_THE PROBLEM_
An exact reproduction is required of the lines from the beginning of the entries through the line with "Open the language flag selector", pictures excluded and nothing added.

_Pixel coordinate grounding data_

>>>>

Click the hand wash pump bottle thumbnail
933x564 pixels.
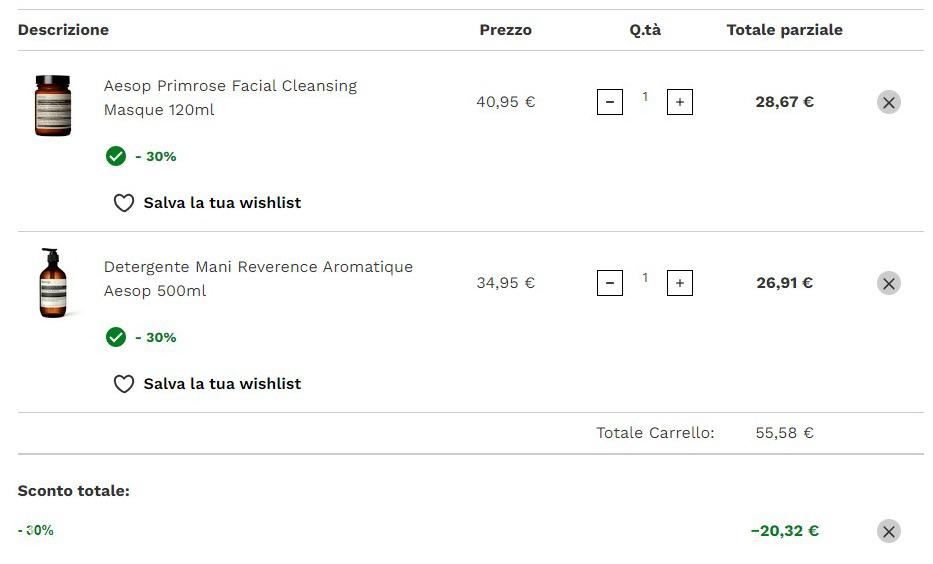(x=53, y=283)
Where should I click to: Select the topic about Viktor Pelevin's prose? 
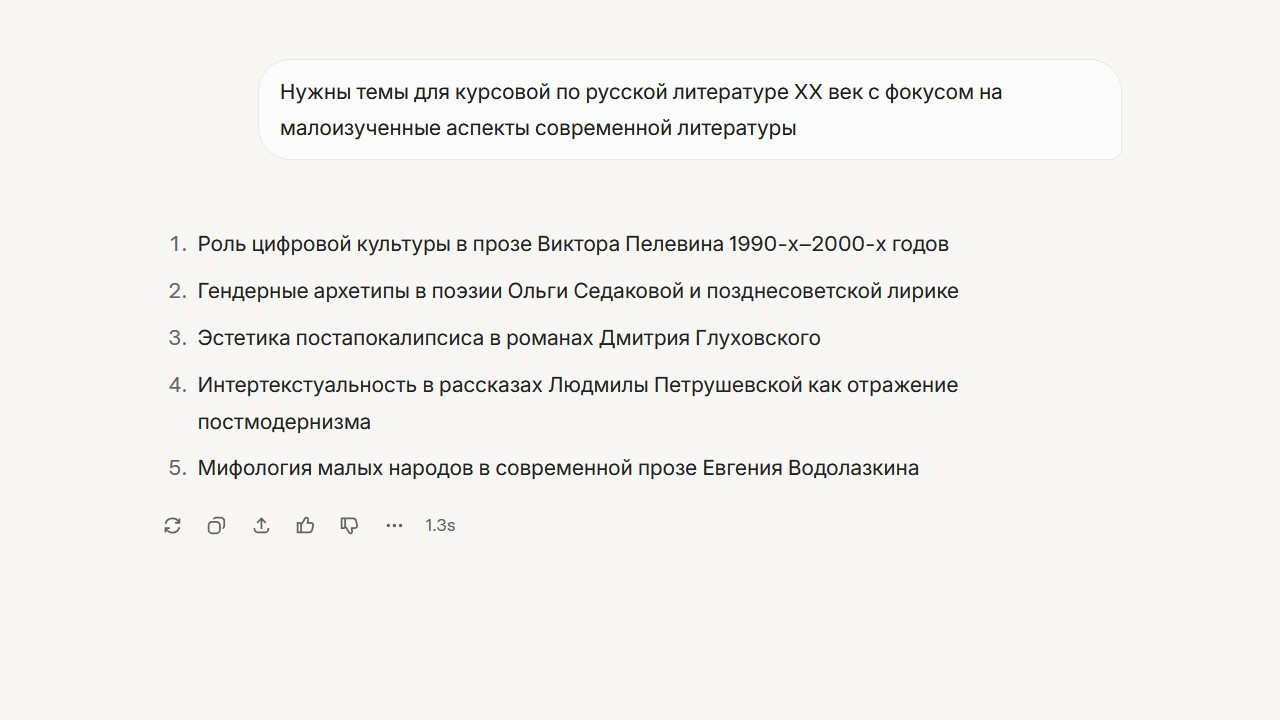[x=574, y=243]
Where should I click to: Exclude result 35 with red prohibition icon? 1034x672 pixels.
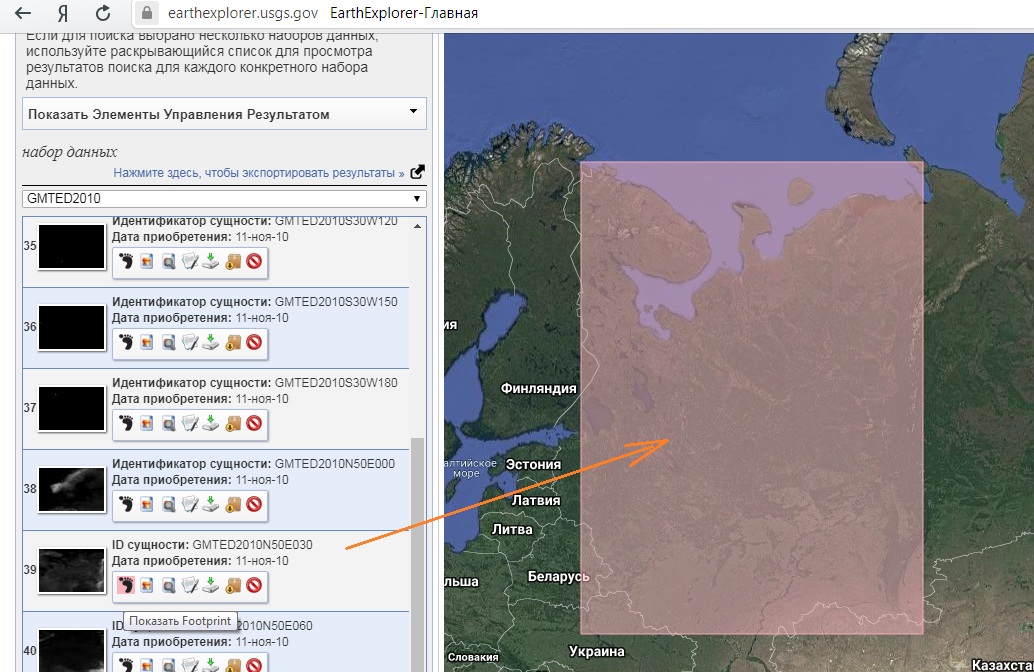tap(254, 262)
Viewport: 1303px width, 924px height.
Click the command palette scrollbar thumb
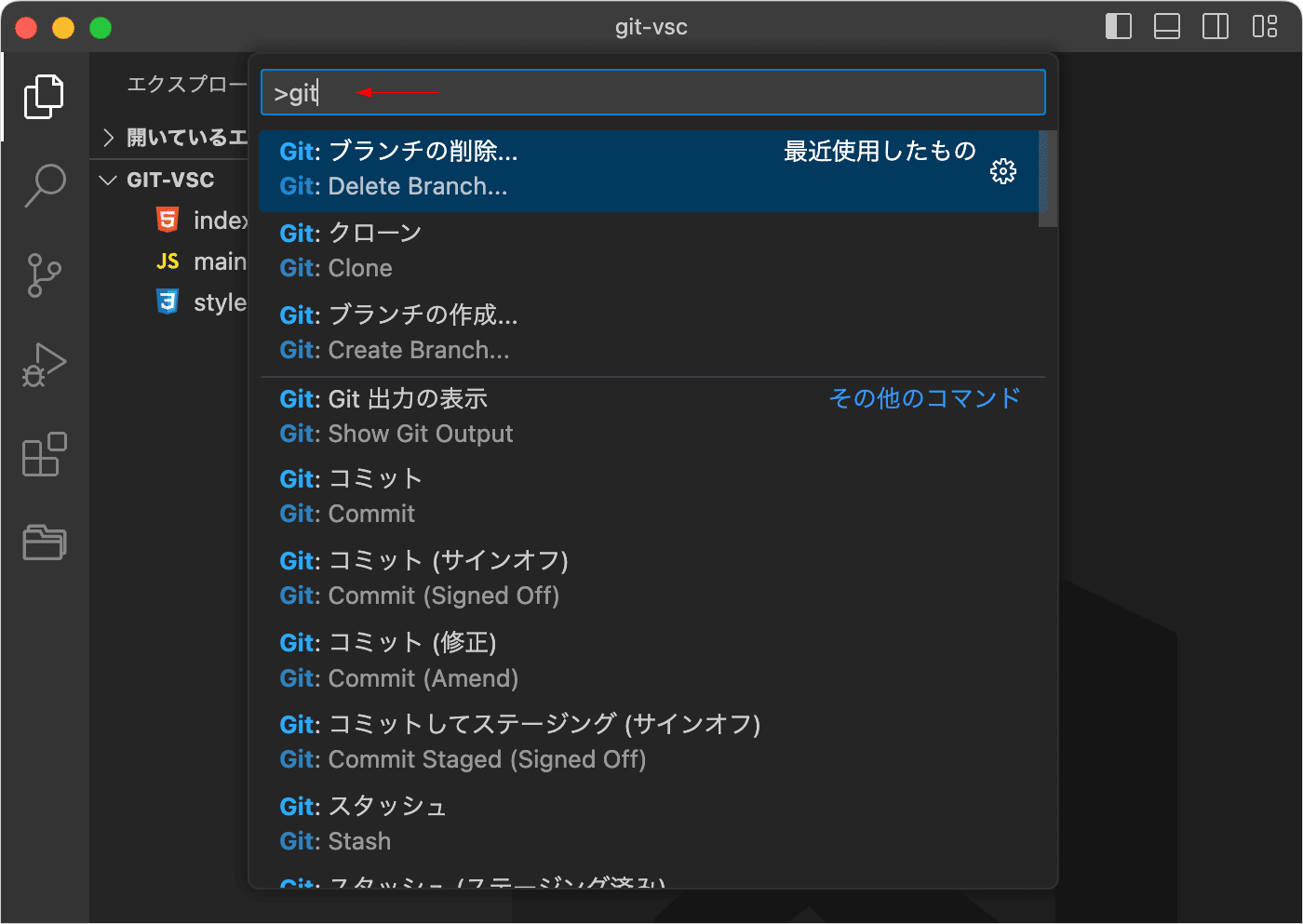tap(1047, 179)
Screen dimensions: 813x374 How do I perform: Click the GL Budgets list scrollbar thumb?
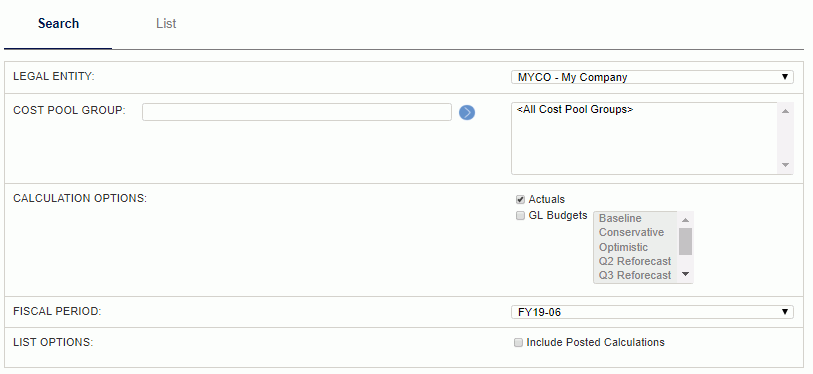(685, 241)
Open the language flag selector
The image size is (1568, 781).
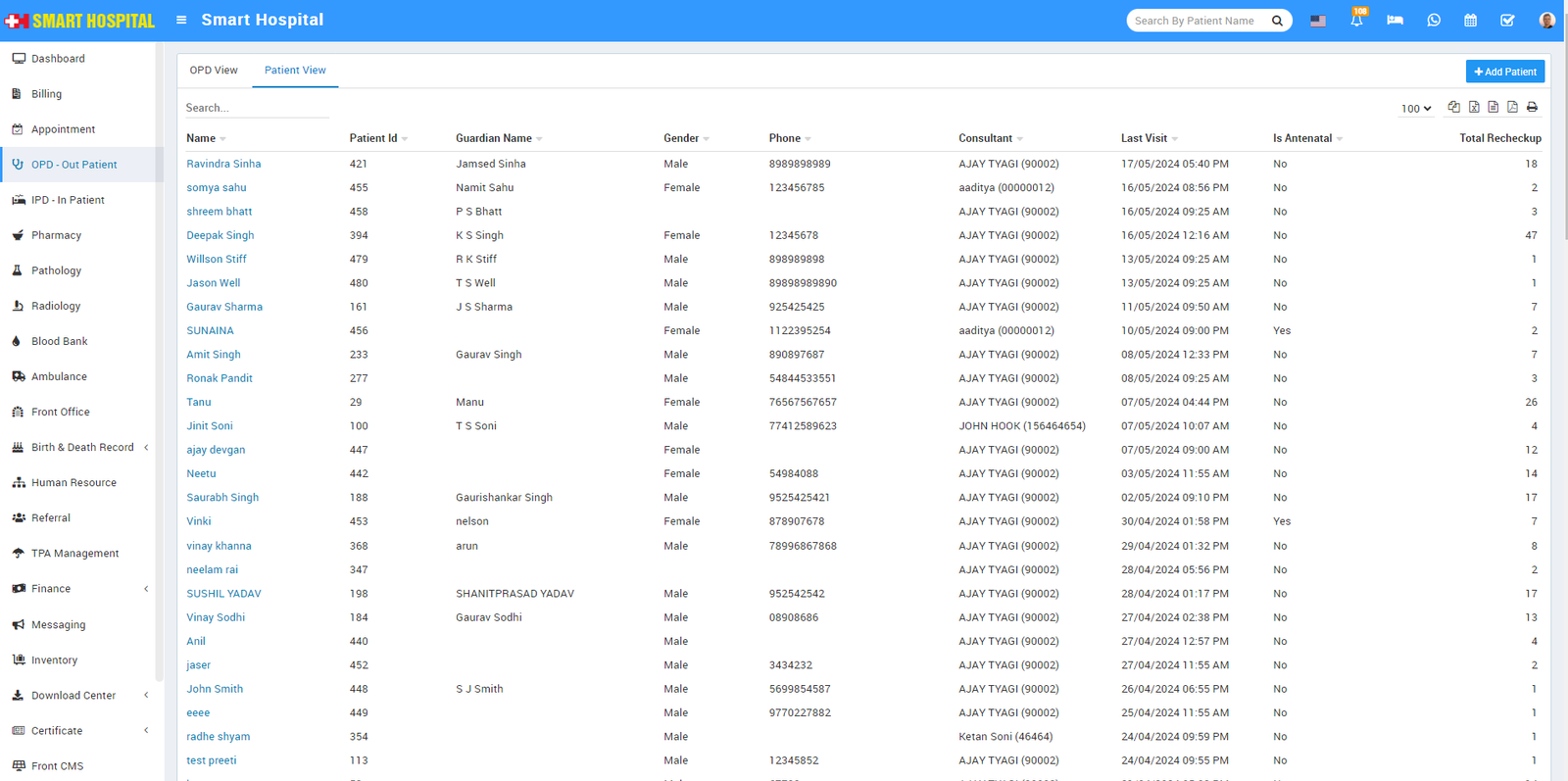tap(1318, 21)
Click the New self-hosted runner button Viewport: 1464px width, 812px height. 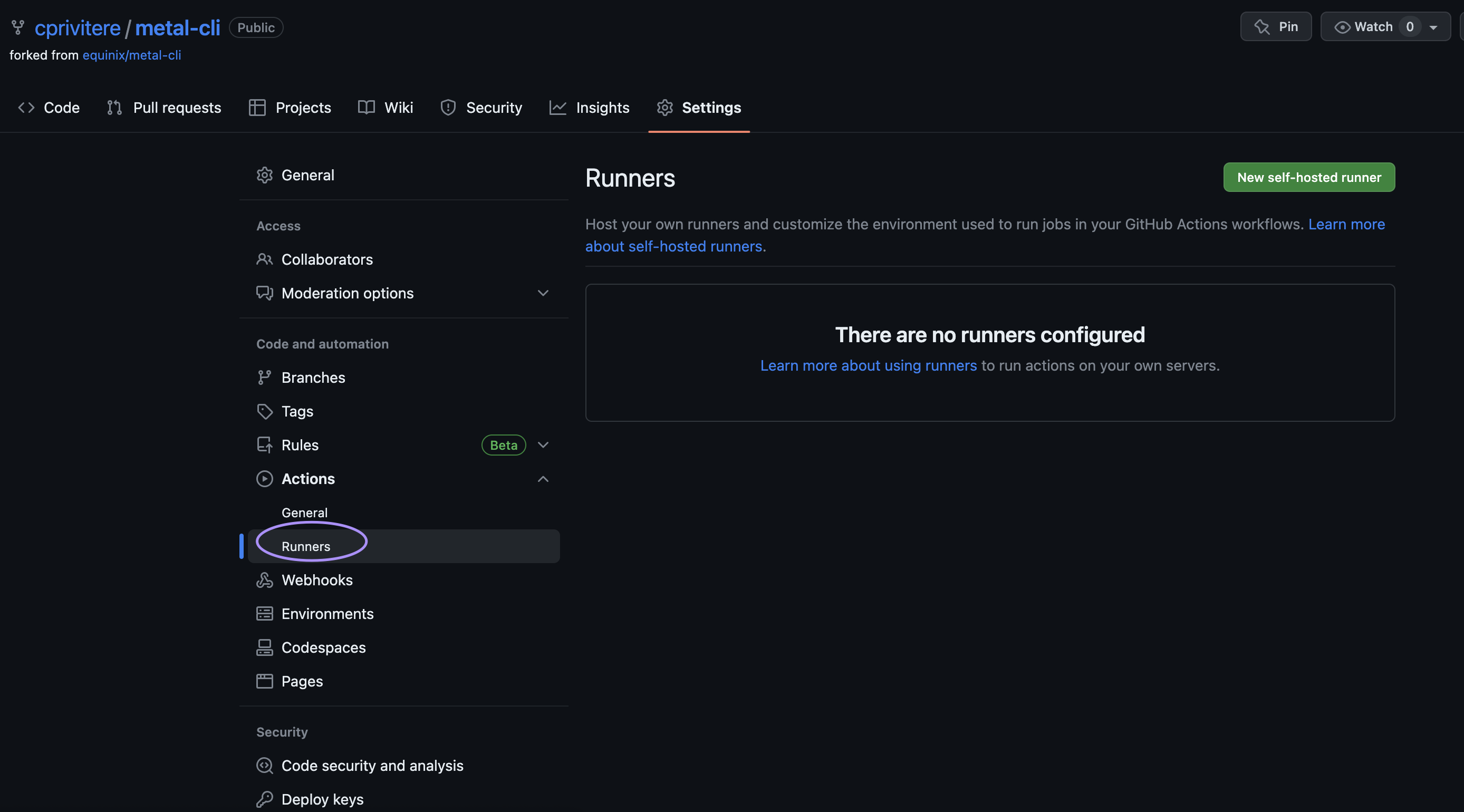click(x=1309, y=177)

<<<<

_YOUR RESPONSE_
Click the hand wash pump bottle thumbnail
933x564 pixels.
(x=53, y=283)
Where should I click to: Select the topic about Viktor Pelevin's prose? 
[x=574, y=243]
Where should I click to: Exclude result 35 with red prohibition icon? 1034x672 pixels.
tap(254, 262)
Viewport: 1303px width, 924px height.
Click the command palette scrollbar thumb
tap(1047, 179)
Screen dimensions: 813x374 How do I perform: Click the GL Budgets list scrollbar thumb?
(685, 241)
Open the language flag selector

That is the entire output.